◆ Instruction
Please copy the listing from the line that contains "Image resolution: width=1270" through the line that contains "Action: tap(1117, 378)", replacing "folder" with "directory" and keeping everything else the same. Omit the pictures.

◆ Records for the task

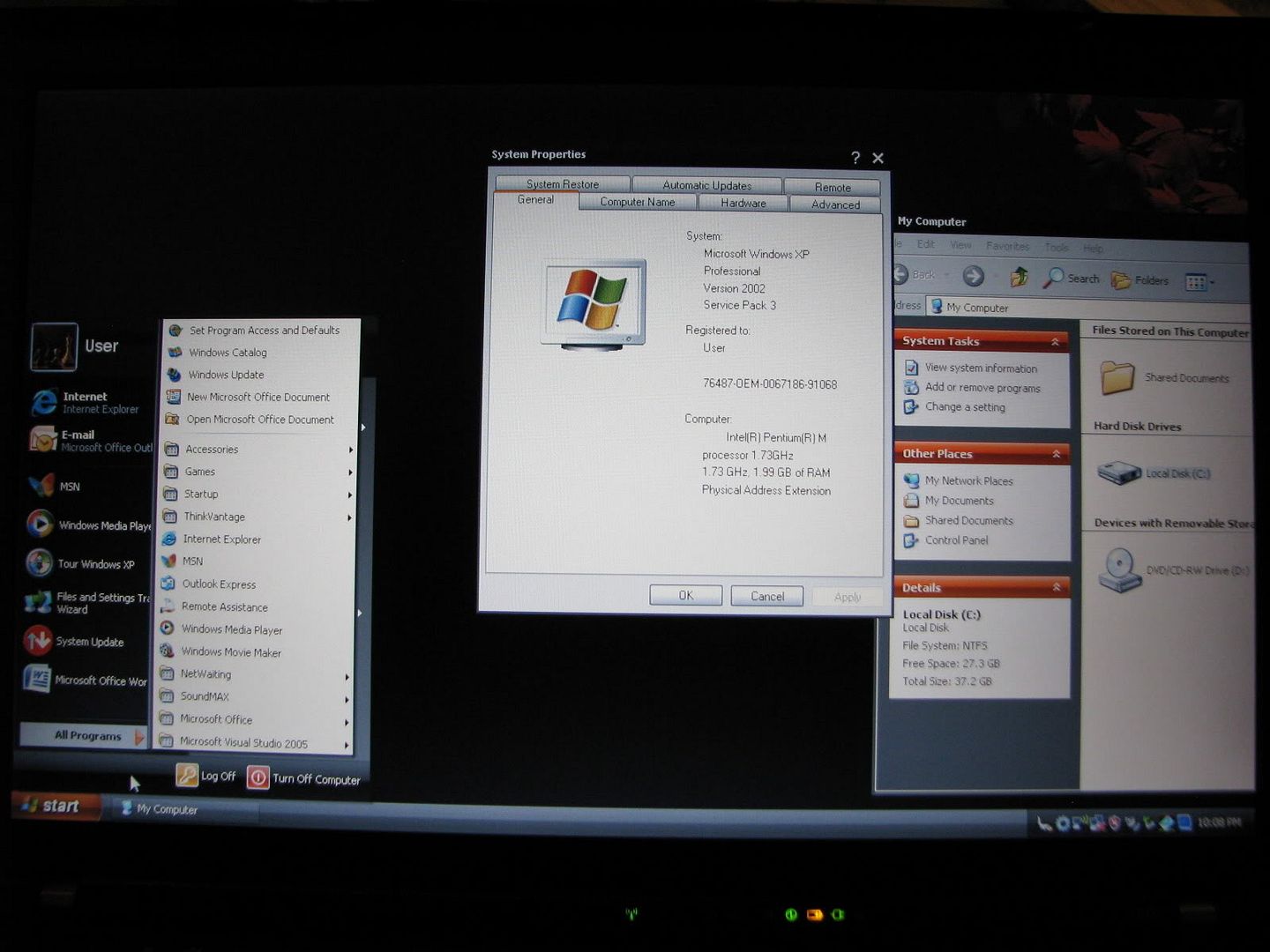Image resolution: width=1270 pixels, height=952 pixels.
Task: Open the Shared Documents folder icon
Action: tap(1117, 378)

--

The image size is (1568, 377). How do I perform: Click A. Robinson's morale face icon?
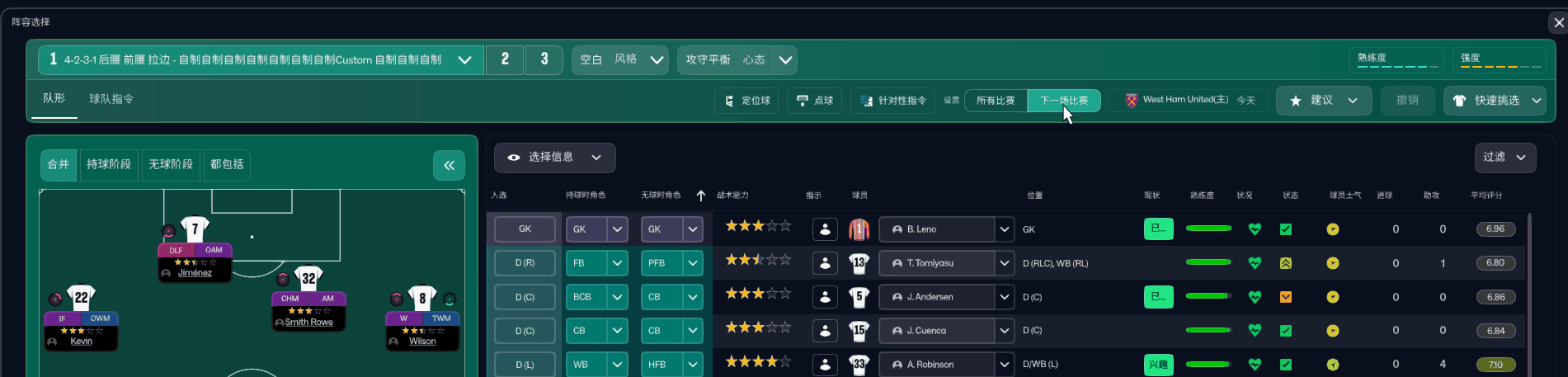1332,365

◆ Completed exercise
Image resolution: width=1270 pixels, height=952 pixels.
Task: Open the Shared Documents directory icon
Action: tap(1117, 378)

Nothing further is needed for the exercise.